EU vows to retaliate as US sanctions on steel come into force
Government warns that Irish companies will be affected by the new tariffs on imports
The European Union has vowed to retaliate against sanctions imposed by the United States on steel and aluminium imports, while the Department of Enterprise warned that Irish companies will be directly and indirectly affected by the decision.
The US commerce department confirmed on Thursday that tariffs of 25 per cent will be placed on steel imports from Friday, with a 10 per cent levy on aluminium, sparking fears of a transatlantic trade war.
The EU had secured a temporary exemption from the tariffs when they were announced in March. But US commerce secretary Wilbur Ross said on Thursday that talks with the EU had not made sufficient progress in trade discussions to merit an exemption ahead of a June 1st deadline.
The levies will also be placed on Canadian and Mexican metal imports, complicating ongoing talks on Nafta, the North American Free Trade Agreement between the US, Mexico and Canada.
The new tariffs are due to go into effect at midnight on Thursday.
While EU trade commissioner Cecilia Malmstrom had indicated last week that she was not hopeful of securing a permanent exemption, the development still prompted a furious response from Brussels.
“This is not the way we do business,” European Commission president Jean-Claude Juncker said, warning of counter-measures. The commission has also referred the US to the WTO in a bid to declare the US measures illegal.
Minister for Business Heather Humphreys, who met Mr Ross in Washington last month, said she was “deeply disappointed” by the decision, and underlined the Government’s support for any countermeasures adopted by the European Commission to protect the EU’s commercial interests.
“Ireland, along with the rest of the EU member states, believes these unilateral US tariffs are unjustified and at odds with World Trade Organisation rules,” she said, noting that the EU had tried to engage with the US to jointly address the problem of overcapacity in the steel sector.
The Aughinish Alumina plant in Limerick, owned by Russian giant Rusal, is among the businesses expected to be hit by the tariffs, given that it supplies alumina to some of Europe’s biggest aluminium users.

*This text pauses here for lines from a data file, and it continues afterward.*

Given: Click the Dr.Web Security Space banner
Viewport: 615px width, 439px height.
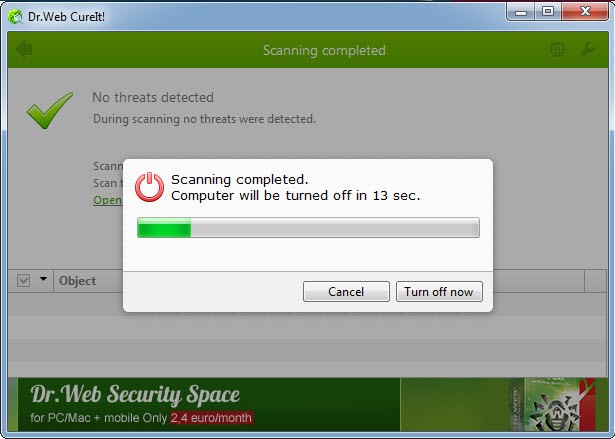Looking at the screenshot, I should (308, 404).
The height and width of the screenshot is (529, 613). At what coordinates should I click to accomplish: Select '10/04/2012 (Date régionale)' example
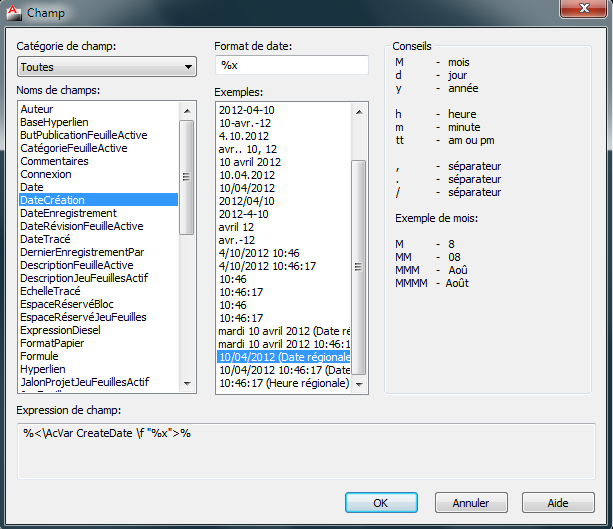(x=285, y=357)
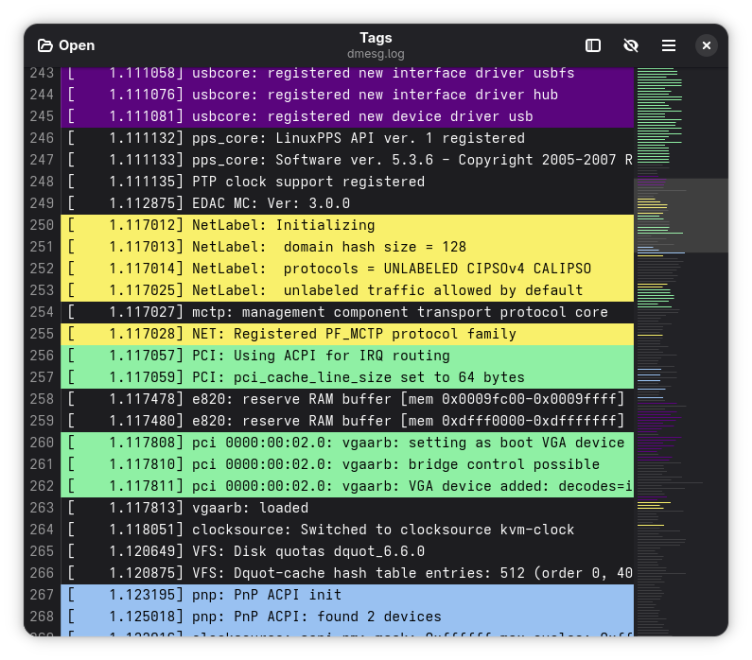
Task: Click the Open file button
Action: [66, 45]
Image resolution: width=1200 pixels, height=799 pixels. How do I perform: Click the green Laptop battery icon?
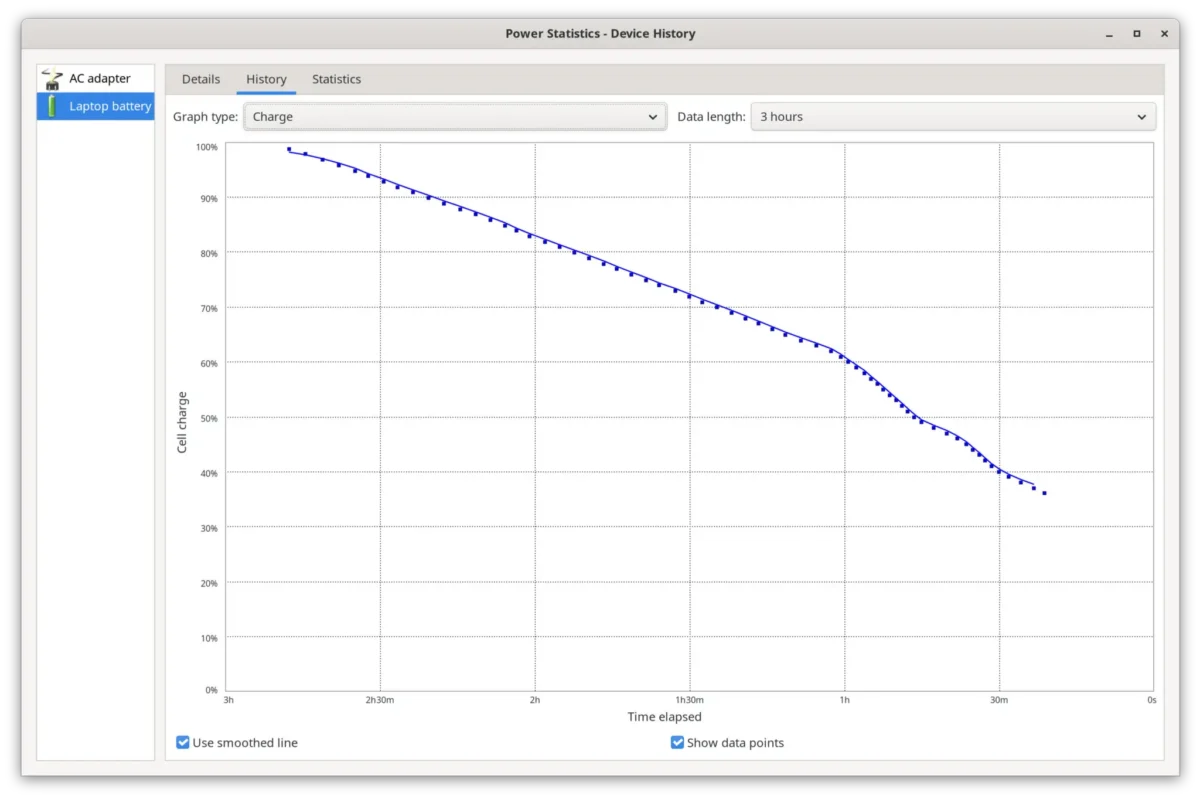[53, 106]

In addition, the plant is facing separate challenges following the US decision to put the Russian billionaire Oleg Deripaska on its Russian sanction list earlier this year. The US Treasury has since softened its stance, agreeing to revisit the matter if Mr Deripaska cuts his shareholding in Rusal’s parent company En+ below 50 per cent and appoints independent board members.
You don’t treat allies the same way you treat opponents. Blanket protectionism is a big part of why we had a Great Depression
Greg Barker, the chairman of En+, met Ms Humphreys on Thursday in a bid to secure Government support for the issue. He told Reuters that the company has until mid-summer to come up with a plan to satisfy US authorities.
Criticism of the Trump administration’s tariff announcement was not confined to Europe. Several prominent Republicans criticised the measure. “You don’t treat allies the same way you treat opponents,” tweeted Senator Ben Sasse. “Blanket protectionism is a big part of why we had a Great Depression. ‘Make America Great Again’ shouldn’t mean ‘Make America 1929 Again’.”
US stock markets fell on the news, though steel and aluminium stocks strengthened. The dollar strengthened against the euro.